Sunday, June 11, 2006

Between two worlds

Any person of faith realizes that human beings live in two worlds at once -- the natural world and the spiritual world. And all human beings experience this in various life experiences.

Friends of ours, looking over the Grand Canyon for the first time, realized that they were suddenly talking with one another in hushed whispers and didn't know why. All they knew was that they were suddenly in wordless awe and were conducting themselves accordingly.

Sometimes nature does it to us -- an unexpected spot of beauty around a turn in the road that takes our breath away, a bird song that for some reason seems to stir a wonder in us that is so far beyond what a few trilled notes merit, a sunset that so stirs us we have to call our spouse to come share it with us and we stand together saying nothing but sharing everything.

Our children can do it to us. We look at them sleeping one night and, unlike other nights, are inexplicably filled with wonder and gratitude and peace all at the same time.
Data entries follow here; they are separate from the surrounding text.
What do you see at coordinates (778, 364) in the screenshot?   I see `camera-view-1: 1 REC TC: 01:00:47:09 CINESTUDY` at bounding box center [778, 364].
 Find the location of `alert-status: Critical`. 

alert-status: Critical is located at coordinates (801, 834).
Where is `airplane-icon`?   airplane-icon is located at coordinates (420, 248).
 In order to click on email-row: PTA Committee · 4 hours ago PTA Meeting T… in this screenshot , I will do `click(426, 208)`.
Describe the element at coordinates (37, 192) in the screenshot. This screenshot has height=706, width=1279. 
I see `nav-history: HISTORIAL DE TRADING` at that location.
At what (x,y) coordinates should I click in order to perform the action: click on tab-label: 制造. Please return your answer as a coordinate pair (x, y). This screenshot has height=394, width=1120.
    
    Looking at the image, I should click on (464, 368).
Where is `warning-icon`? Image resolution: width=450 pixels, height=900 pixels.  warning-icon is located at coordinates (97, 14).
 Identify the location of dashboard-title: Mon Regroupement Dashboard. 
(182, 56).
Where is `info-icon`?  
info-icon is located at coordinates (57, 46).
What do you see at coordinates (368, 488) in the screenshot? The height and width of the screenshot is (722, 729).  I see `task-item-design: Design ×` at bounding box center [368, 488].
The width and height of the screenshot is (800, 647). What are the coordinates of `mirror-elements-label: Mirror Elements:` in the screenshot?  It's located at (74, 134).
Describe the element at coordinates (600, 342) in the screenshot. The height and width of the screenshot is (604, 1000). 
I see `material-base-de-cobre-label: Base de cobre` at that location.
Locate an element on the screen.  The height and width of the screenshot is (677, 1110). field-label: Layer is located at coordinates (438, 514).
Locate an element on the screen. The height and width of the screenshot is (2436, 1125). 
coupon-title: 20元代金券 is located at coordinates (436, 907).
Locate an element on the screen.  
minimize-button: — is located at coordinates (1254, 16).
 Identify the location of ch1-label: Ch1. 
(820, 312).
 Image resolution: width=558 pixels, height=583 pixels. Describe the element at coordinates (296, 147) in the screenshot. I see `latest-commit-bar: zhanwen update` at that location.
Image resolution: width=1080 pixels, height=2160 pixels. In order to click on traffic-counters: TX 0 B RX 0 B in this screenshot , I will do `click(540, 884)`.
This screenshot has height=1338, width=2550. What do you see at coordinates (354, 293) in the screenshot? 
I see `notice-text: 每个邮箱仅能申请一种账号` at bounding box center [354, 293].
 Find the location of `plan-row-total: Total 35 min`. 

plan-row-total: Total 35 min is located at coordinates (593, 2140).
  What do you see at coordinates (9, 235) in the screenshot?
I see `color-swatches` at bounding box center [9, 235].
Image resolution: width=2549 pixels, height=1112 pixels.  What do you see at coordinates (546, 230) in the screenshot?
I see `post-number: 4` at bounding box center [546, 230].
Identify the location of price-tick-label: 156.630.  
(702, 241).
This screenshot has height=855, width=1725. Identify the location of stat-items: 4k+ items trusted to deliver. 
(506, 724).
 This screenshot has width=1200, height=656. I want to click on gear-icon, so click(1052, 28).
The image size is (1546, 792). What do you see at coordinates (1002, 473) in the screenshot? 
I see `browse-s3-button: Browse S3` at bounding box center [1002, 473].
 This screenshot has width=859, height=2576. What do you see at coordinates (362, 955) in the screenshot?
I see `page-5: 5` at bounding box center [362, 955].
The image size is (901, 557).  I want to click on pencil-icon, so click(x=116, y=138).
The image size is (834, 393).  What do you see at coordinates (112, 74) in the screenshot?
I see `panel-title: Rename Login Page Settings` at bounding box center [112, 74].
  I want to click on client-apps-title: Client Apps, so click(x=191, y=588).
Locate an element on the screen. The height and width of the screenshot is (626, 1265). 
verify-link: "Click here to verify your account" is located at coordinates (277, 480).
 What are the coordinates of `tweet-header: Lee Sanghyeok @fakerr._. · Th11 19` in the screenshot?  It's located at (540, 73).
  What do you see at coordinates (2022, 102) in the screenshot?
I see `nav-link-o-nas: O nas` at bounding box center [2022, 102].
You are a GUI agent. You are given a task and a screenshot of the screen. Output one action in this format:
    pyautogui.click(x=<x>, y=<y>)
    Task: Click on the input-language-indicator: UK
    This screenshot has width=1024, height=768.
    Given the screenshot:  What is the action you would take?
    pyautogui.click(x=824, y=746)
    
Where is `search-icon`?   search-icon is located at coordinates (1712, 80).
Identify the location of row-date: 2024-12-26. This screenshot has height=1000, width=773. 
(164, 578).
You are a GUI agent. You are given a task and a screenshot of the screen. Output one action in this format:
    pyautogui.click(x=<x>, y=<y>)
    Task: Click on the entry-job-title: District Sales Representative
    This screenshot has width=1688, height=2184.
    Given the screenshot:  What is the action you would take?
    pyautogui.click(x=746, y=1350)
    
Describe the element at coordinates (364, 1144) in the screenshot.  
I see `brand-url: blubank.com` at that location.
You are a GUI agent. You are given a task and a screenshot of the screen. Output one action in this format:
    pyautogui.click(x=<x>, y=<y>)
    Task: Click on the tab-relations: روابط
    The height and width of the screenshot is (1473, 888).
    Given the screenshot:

We share an ordinary moment of play with them or a walk or a time of teaching them to do something and suddenly that moment is filled with a depth of something we can't put into words but that fills our hearts to overflowing so that the moment is no longer an ordinary moment, but a deeply spiritual one.

Moments of accomplishment and moments of pain, moments of friendship and moments of friction, at weddings and at funeral, at work, at play, at almost any ordinary moment in our life we can suddenly be aware of something that transcends our ordinary moment and transports us to somewhere and touches the depths of our heart with something not of this world. Something beyond. Something bigger and better. Something that nevertheless somehow comes out of the moment and out of our own heart but is so much more than either.

That is when we all know that we live in two worlds at the same time. One of those worlds -- the natural -- we are very familiar with. The other -- the spiritual world -- we are usually not so familiar with. Even people of faith would admit that. But when we touch that other world, we realize it is so much better, so much purer, so much more fulfilling than anything in our natural world. And so some of us ask ... can we have more of those moments? Can we live more out of the spiritual at the same time as we live in the natural?